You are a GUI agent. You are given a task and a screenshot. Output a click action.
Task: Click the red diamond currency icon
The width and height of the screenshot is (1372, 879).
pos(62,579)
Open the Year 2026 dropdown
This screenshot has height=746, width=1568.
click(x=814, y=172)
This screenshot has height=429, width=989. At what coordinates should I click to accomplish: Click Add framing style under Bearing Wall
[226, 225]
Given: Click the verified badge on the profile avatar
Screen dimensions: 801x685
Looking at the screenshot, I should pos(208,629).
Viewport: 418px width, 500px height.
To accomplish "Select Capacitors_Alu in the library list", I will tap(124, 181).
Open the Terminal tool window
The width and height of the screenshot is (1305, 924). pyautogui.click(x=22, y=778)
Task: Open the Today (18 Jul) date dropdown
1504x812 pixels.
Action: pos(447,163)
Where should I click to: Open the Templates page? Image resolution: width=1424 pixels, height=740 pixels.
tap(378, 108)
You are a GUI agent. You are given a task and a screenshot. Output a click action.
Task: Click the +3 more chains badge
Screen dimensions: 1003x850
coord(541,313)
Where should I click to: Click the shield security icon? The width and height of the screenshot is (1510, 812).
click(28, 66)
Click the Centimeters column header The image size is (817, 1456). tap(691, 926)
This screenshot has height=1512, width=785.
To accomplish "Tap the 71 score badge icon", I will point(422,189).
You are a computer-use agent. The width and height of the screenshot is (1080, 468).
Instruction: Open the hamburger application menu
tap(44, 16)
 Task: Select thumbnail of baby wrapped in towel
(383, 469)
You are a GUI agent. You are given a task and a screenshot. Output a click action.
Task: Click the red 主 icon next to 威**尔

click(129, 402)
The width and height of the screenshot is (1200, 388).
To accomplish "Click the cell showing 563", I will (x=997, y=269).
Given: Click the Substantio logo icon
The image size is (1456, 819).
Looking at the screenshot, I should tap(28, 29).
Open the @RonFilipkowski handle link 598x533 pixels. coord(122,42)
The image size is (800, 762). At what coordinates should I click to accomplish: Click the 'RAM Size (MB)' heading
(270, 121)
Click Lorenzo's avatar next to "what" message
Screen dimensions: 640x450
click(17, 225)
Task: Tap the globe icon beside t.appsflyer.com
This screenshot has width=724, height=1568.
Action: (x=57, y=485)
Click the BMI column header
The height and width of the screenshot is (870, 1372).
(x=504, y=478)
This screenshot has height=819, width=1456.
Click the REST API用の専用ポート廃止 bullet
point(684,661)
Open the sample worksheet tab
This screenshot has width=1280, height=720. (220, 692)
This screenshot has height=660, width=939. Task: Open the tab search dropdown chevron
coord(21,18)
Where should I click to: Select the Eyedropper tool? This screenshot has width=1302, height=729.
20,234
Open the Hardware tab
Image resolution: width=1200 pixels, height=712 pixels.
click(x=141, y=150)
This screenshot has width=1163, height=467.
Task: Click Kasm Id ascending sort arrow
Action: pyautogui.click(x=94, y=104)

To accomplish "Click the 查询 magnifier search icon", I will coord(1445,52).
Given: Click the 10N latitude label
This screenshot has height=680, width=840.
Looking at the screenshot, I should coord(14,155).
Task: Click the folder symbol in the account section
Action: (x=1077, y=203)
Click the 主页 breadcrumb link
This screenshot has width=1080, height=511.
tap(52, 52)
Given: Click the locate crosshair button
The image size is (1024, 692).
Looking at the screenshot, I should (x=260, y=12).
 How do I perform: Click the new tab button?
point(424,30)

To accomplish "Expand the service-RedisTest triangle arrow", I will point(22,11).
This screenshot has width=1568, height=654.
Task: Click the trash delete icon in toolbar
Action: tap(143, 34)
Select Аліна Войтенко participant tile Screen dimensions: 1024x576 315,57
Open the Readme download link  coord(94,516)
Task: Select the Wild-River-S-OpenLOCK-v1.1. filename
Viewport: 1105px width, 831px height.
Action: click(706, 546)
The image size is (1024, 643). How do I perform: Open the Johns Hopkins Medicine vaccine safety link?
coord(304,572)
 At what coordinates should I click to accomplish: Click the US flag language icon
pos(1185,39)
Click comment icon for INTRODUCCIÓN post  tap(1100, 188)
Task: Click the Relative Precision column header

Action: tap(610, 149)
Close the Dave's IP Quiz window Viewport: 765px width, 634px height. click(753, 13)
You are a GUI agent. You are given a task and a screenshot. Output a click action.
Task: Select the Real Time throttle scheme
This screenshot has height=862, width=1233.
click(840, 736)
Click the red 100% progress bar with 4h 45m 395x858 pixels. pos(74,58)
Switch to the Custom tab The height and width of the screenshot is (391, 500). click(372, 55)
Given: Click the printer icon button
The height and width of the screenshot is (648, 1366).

- - - - - - -

-- Your task --
Starting with the line that contains "Close the Dave's", restate every line up to and including the last one above, exactly.

-- Result for this exercise --
Close the Dave's IP Quiz window Viewport: 765px width, 634px height. click(753, 13)
You are a GUI agent. You are given a task and a screenshot. Output a click action.
Task: Select the Real Time throttle scheme
This screenshot has height=862, width=1233.
click(840, 736)
Click the red 100% progress bar with 4h 45m 395x858 pixels. pos(74,58)
Switch to the Custom tab The height and width of the screenshot is (391, 500). click(372, 55)
Given: Click the printer icon button
The height and width of the screenshot is (648, 1366).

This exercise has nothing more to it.